Room and Board
In general, aspects of the historical situation at the time of Shakespeare’s writing his play, and the historical period in which the play takes place, bear little relation to the plot. That is, in what was quite possibly his first dramatic effort, Shakespeare seemed to have been executing a sort of exercise in farcical comedy, rather than seeking to make any political or historical statements. Nevertheless, certain aspects of The Comedy of Errors do seem to reflect the changing nature of Elizabethan society. One of these aspects is the significance attributed to the home, particularly by Adriana; the crux of her frustration with her husband is that he fails to fully value the home that she keeps for him. A problem for Adriana, as Ann Christensen notes, is that in Elizabethan times, ‘‘the modern bourgeois notion of home as safe haven’’ was not yet established. That is, Adriana was perhaps ahead of her time in seeking to insulate her home life from her husband’s business dealings. Christensen eloquently describes the play’s overall relevance with respect to contemporary cultural development: ‘‘The Comedy of Errors registers a historical moment of social transition and dislocation within the not-yet distinct public and private spheres. Forcing oppositions between desire and profit, leisure and work, women and men, Shakespeare explores contemporary anxieties attending the development of the separation of the spheres.’’
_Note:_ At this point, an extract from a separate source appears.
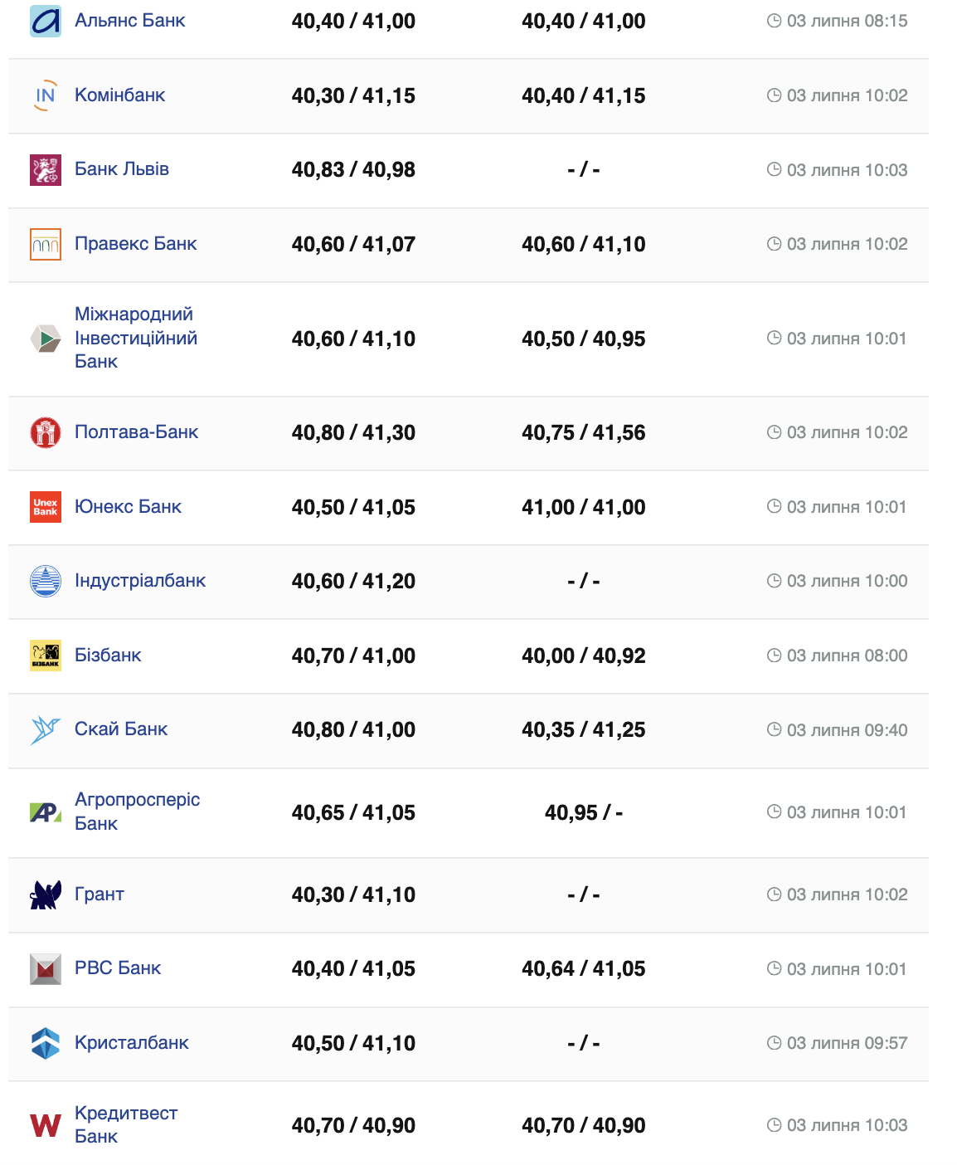
Task: Click Полтава-Банк rate 40,75 / 41,56
Action: click(x=583, y=432)
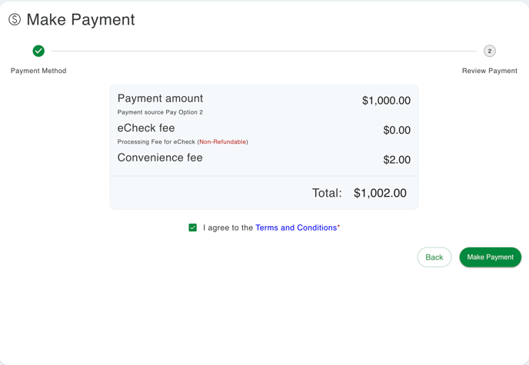
Task: Select the Payment Method step label
Action: point(38,71)
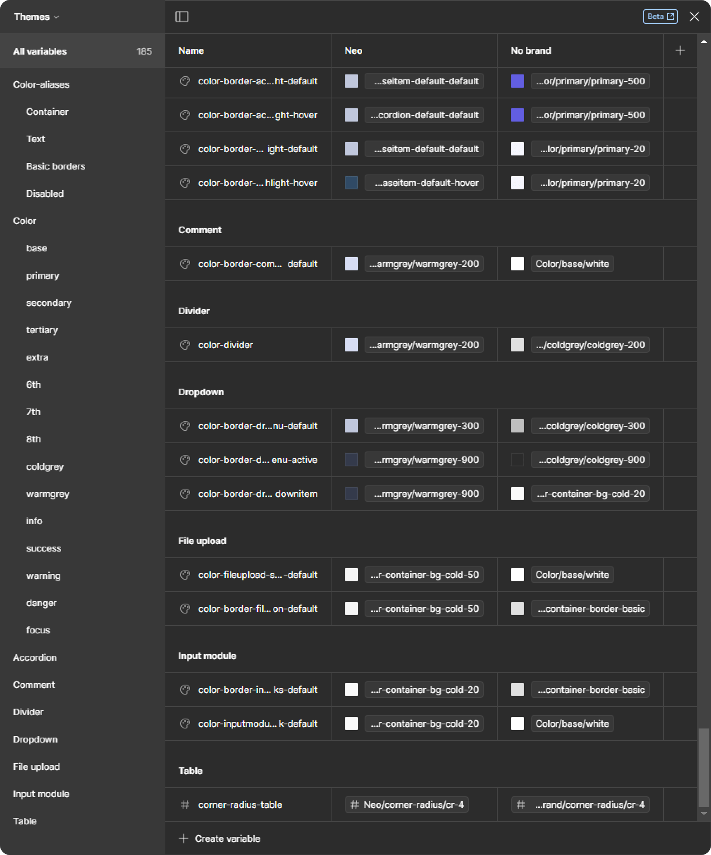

Christensen explicitly ties the rift between Adriana and E. Antipholus to a particular aspect of home life: ‘‘The differences between the masculine world of commerce and law and the feminine domestic environment articulate themselves over the contested cultural form of ‘dining.’’’ Indeed, both Adriana and E. Antipholus voice concerns regarding the other’s dining habits: she reminisces about the time when he only ate meat that she carved for him, while he specifically suspects that she had ‘‘feasted’’ with other men in his absence. In this light, the fact that E. Antipholus chooses to dine with the Courtesan after being turned away from his home can be considered a significant act of marital defiance. Christensen points to Adriana’s speech at the end of act 2, scene 1—in which she speaks of ‘‘starving’’ at home for loving looks from her husband, while he, like a wild animal, has broken loose to ‘‘feed’’ elsewhere—as evidence of the primary importance attributed to the family meal. Christensen writes, ‘‘Adriana’s lament for her neglect ranges fully through connotations of feeding, and suggests how crucially food-service defined the domestic on the Shakespearean stage and in early modern society.’’
Urbanization
Directly related to the Elizabethan conception of the home, especially around London, was the extent of England’s urbanization. In general, in any society, the context in which the home exists can be understood to bear a substantial impact on the nature of the home itself. The greater the number of people living in a community of a given size, the less space each individual person will be allotted. Thus, one consequence of urbanization could be increased feelings of claustrophobia—perhaps causing some men to feel a greater need to wander around their community, rather than remaining enclosed in their allotted spaces. E. Antipholus’s waywardness, then, beyond being a prioritization of business matters over domestic matters, could be interpreted as a demonstration of a masculine response to urbanization.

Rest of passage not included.